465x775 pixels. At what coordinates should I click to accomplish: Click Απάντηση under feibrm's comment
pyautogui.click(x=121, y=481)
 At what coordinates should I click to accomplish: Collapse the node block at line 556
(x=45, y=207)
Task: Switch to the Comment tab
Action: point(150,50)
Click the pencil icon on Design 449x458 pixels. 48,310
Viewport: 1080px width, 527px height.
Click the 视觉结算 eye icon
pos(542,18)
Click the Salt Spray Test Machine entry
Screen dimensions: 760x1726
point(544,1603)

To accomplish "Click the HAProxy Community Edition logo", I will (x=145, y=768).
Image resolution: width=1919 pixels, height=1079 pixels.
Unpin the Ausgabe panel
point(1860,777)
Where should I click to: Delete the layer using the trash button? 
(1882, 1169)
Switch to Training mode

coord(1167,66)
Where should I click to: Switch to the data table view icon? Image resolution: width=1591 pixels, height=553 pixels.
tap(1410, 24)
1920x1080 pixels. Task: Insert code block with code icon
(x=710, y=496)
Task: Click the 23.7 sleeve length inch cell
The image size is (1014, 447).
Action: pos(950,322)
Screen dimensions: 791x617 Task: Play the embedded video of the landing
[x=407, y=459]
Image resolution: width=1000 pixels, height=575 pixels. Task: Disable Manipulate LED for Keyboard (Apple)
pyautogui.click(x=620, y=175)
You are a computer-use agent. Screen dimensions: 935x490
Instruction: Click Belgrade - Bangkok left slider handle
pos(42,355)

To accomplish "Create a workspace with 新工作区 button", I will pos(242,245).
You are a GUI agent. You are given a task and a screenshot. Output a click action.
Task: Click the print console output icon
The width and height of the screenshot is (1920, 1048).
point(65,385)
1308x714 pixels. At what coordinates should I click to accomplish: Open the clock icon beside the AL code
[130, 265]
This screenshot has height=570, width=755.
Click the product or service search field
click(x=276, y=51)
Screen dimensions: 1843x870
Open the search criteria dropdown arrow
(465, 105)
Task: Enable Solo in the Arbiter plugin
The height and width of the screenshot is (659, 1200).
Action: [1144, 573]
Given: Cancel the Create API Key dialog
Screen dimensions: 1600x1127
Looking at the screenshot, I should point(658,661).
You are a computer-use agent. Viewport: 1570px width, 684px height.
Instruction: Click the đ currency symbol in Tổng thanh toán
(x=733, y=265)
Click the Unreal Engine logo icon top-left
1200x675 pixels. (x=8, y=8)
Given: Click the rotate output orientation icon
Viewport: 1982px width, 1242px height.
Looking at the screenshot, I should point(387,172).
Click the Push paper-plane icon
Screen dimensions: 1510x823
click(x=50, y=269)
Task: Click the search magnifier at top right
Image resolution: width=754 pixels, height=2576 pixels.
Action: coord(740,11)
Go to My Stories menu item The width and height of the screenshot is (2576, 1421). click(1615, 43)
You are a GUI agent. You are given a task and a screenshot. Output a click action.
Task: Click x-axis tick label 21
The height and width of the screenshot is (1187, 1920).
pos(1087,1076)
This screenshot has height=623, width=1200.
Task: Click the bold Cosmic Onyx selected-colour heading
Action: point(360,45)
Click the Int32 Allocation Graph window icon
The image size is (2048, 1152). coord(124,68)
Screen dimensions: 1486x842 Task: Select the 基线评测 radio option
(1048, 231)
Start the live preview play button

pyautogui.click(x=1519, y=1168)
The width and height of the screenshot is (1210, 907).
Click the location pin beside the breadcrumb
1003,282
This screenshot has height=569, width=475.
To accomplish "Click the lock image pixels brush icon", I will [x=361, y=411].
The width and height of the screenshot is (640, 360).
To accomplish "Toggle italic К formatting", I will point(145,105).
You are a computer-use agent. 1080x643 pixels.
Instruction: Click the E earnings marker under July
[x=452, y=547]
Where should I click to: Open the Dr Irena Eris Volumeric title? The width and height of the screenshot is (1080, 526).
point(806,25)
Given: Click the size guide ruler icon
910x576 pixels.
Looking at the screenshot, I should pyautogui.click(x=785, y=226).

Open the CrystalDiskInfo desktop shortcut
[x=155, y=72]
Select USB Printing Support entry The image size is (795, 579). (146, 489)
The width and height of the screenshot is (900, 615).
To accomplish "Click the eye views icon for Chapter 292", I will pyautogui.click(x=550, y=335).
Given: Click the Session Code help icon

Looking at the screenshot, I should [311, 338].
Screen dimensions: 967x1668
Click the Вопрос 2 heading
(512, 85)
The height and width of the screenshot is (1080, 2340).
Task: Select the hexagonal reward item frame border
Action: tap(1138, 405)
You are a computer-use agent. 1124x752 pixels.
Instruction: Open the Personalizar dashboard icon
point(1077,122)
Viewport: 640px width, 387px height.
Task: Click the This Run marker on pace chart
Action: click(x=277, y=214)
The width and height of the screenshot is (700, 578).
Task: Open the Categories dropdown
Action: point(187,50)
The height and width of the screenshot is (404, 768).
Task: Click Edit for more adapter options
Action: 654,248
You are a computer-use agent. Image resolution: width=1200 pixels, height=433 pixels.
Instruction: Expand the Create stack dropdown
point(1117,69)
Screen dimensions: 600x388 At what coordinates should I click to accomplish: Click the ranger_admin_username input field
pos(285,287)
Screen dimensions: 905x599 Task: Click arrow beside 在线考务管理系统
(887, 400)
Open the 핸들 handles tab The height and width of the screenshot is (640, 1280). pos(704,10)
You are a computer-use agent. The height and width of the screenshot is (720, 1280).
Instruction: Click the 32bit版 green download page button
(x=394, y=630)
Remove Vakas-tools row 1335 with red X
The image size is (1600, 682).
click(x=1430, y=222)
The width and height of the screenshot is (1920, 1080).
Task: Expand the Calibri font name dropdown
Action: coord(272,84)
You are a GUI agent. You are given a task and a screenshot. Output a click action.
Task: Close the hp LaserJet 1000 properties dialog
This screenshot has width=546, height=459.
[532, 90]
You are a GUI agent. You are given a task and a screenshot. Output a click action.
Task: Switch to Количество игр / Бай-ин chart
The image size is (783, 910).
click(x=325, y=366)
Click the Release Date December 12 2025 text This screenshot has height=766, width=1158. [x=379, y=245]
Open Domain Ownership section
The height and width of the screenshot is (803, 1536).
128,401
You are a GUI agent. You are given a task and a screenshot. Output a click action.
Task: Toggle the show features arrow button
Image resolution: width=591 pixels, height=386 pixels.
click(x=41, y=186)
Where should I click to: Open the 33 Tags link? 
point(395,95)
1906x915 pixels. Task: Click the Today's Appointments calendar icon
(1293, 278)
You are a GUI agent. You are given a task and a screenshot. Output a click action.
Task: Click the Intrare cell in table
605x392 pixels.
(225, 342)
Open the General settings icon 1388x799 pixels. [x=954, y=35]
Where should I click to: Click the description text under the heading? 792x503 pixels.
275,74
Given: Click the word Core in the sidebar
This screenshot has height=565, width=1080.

What is being asked: Reproduce all of the material above verbatim, line for line.

Answer to this exercise:
465x775 pixels. At what coordinates should I click to accomplish: Click Απάντηση under feibrm's comment
pyautogui.click(x=121, y=481)
 At what coordinates should I click to accomplish: Collapse the node block at line 556
(x=45, y=207)
Task: Switch to the Comment tab
Action: point(150,50)
Click the pencil icon on Design 449x458 pixels. 48,310
Viewport: 1080px width, 527px height.
Click the 视觉结算 eye icon
pos(542,18)
Click the Salt Spray Test Machine entry
Screen dimensions: 760x1726
point(544,1603)

To accomplish "Click the HAProxy Community Edition logo", I will (x=145, y=768).
Image resolution: width=1919 pixels, height=1079 pixels.
Unpin the Ausgabe panel
point(1860,777)
Where should I click to: Delete the layer using the trash button? 
(1882, 1169)
Switch to Training mode

coord(1167,66)
Where should I click to: Switch to the data table view icon? Image resolution: width=1591 pixels, height=553 pixels.
tap(1410, 24)
1920x1080 pixels. Task: Insert code block with code icon
(x=710, y=496)
Task: Click the 23.7 sleeve length inch cell
The image size is (1014, 447).
Action: pos(950,322)
Screen dimensions: 791x617 Task: Play the embedded video of the landing
[x=407, y=459]
Image resolution: width=1000 pixels, height=575 pixels. Task: Disable Manipulate LED for Keyboard (Apple)
pyautogui.click(x=620, y=175)
You are a computer-use agent. Screen dimensions: 935x490
Instruction: Click Belgrade - Bangkok left slider handle
pos(42,355)

To accomplish "Create a workspace with 新工作区 button", I will pos(242,245).
You are a GUI agent. You are given a task and a screenshot. Output a click action.
Task: Click the print console output icon
The width and height of the screenshot is (1920, 1048).
point(65,385)
1308x714 pixels. At what coordinates should I click to accomplish: Open the clock icon beside the AL code
[130, 265]
This screenshot has height=570, width=755.
Click the product or service search field
click(x=276, y=51)
Screen dimensions: 1843x870
Open the search criteria dropdown arrow
(465, 105)
Task: Enable Solo in the Arbiter plugin
The height and width of the screenshot is (659, 1200).
Action: [1144, 573]
Given: Cancel the Create API Key dialog
Screen dimensions: 1600x1127
Looking at the screenshot, I should point(658,661).
You are a computer-use agent. Viewport: 1570px width, 684px height.
Instruction: Click the đ currency symbol in Tổng thanh toán
(x=733, y=265)
Click the Unreal Engine logo icon top-left
1200x675 pixels. (x=8, y=8)
Given: Click the rotate output orientation icon
Viewport: 1982px width, 1242px height.
Looking at the screenshot, I should point(387,172).
Click the Push paper-plane icon
Screen dimensions: 1510x823
click(x=50, y=269)
Task: Click the search magnifier at top right
Image resolution: width=754 pixels, height=2576 pixels.
Action: coord(740,11)
Go to My Stories menu item The width and height of the screenshot is (2576, 1421). click(1615, 43)
You are a GUI agent. You are given a task and a screenshot. Output a click action.
Task: Click x-axis tick label 21
The height and width of the screenshot is (1187, 1920).
pos(1087,1076)
This screenshot has height=623, width=1200.
Task: Click the bold Cosmic Onyx selected-colour heading
Action: point(360,45)
Click the Int32 Allocation Graph window icon
The image size is (2048, 1152). coord(124,68)
Screen dimensions: 1486x842 Task: Select the 基线评测 radio option
(1048, 231)
Start the live preview play button

pyautogui.click(x=1519, y=1168)
The width and height of the screenshot is (1210, 907).
Click the location pin beside the breadcrumb
1003,282
This screenshot has height=569, width=475.
To accomplish "Click the lock image pixels brush icon", I will [x=361, y=411].
The width and height of the screenshot is (640, 360).
To accomplish "Toggle italic К formatting", I will point(145,105).
You are a computer-use agent. 1080x643 pixels.
Instruction: Click the E earnings marker under July
[x=452, y=547]
Where should I click to: Open the Dr Irena Eris Volumeric title? The width and height of the screenshot is (1080, 526).
point(806,25)
Given: Click the size guide ruler icon
910x576 pixels.
Looking at the screenshot, I should pyautogui.click(x=785, y=226).

Open the CrystalDiskInfo desktop shortcut
[x=155, y=72]
Select USB Printing Support entry The image size is (795, 579). (146, 489)
The width and height of the screenshot is (900, 615).
To accomplish "Click the eye views icon for Chapter 292", I will pyautogui.click(x=550, y=335).
Given: Click the Session Code help icon

Looking at the screenshot, I should [311, 338].
Screen dimensions: 967x1668
Click the Вопрос 2 heading
(512, 85)
The height and width of the screenshot is (1080, 2340).
Task: Select the hexagonal reward item frame border
Action: tap(1138, 405)
You are a computer-use agent. 1124x752 pixels.
Instruction: Open the Personalizar dashboard icon
point(1077,122)
Viewport: 640px width, 387px height.
Task: Click the This Run marker on pace chart
Action: click(x=277, y=214)
The width and height of the screenshot is (700, 578).
Task: Open the Categories dropdown
Action: point(187,50)
The height and width of the screenshot is (404, 768).
Task: Click Edit for more adapter options
Action: 654,248
You are a computer-use agent. Image resolution: width=1200 pixels, height=433 pixels.
Instruction: Expand the Create stack dropdown
point(1117,69)
Screen dimensions: 600x388 At what coordinates should I click to accomplish: Click the ranger_admin_username input field
pos(285,287)
Screen dimensions: 905x599 Task: Click arrow beside 在线考务管理系统
(887, 400)
Open the 핸들 handles tab The height and width of the screenshot is (640, 1280). pos(704,10)
You are a computer-use agent. The height and width of the screenshot is (720, 1280).
Instruction: Click the 32bit版 green download page button
(x=394, y=630)
Remove Vakas-tools row 1335 with red X
The image size is (1600, 682).
click(x=1430, y=222)
The width and height of the screenshot is (1920, 1080).
Task: Expand the Calibri font name dropdown
Action: coord(272,84)
You are a GUI agent. You are given a task and a screenshot. Output a click action.
Task: Close the hp LaserJet 1000 properties dialog
This screenshot has width=546, height=459.
[532, 90]
You are a GUI agent. You are given a task and a screenshot. Output a click action.
Task: Switch to Количество игр / Бай-ин chart
The image size is (783, 910).
click(x=325, y=366)
Click the Release Date December 12 2025 text This screenshot has height=766, width=1158. [x=379, y=245]
Open Domain Ownership section
The height and width of the screenshot is (803, 1536).
128,401
You are a GUI agent. You are given a task and a screenshot. Output a click action.
Task: Toggle the show features arrow button
Image resolution: width=591 pixels, height=386 pixels.
click(x=41, y=186)
Where should I click to: Open the 33 Tags link? 
point(395,95)
1906x915 pixels. Task: Click the Today's Appointments calendar icon
(1293, 278)
You are a GUI agent. You are given a task and a screenshot. Output a click action.
Task: Click the Intrare cell in table
605x392 pixels.
(225, 342)
Open the General settings icon 1388x799 pixels. [x=954, y=35]
Where should I click to: Click the description text under the heading? 792x503 pixels.
275,74
Given: Click the word Core in the sidebar
This screenshot has height=565, width=1080.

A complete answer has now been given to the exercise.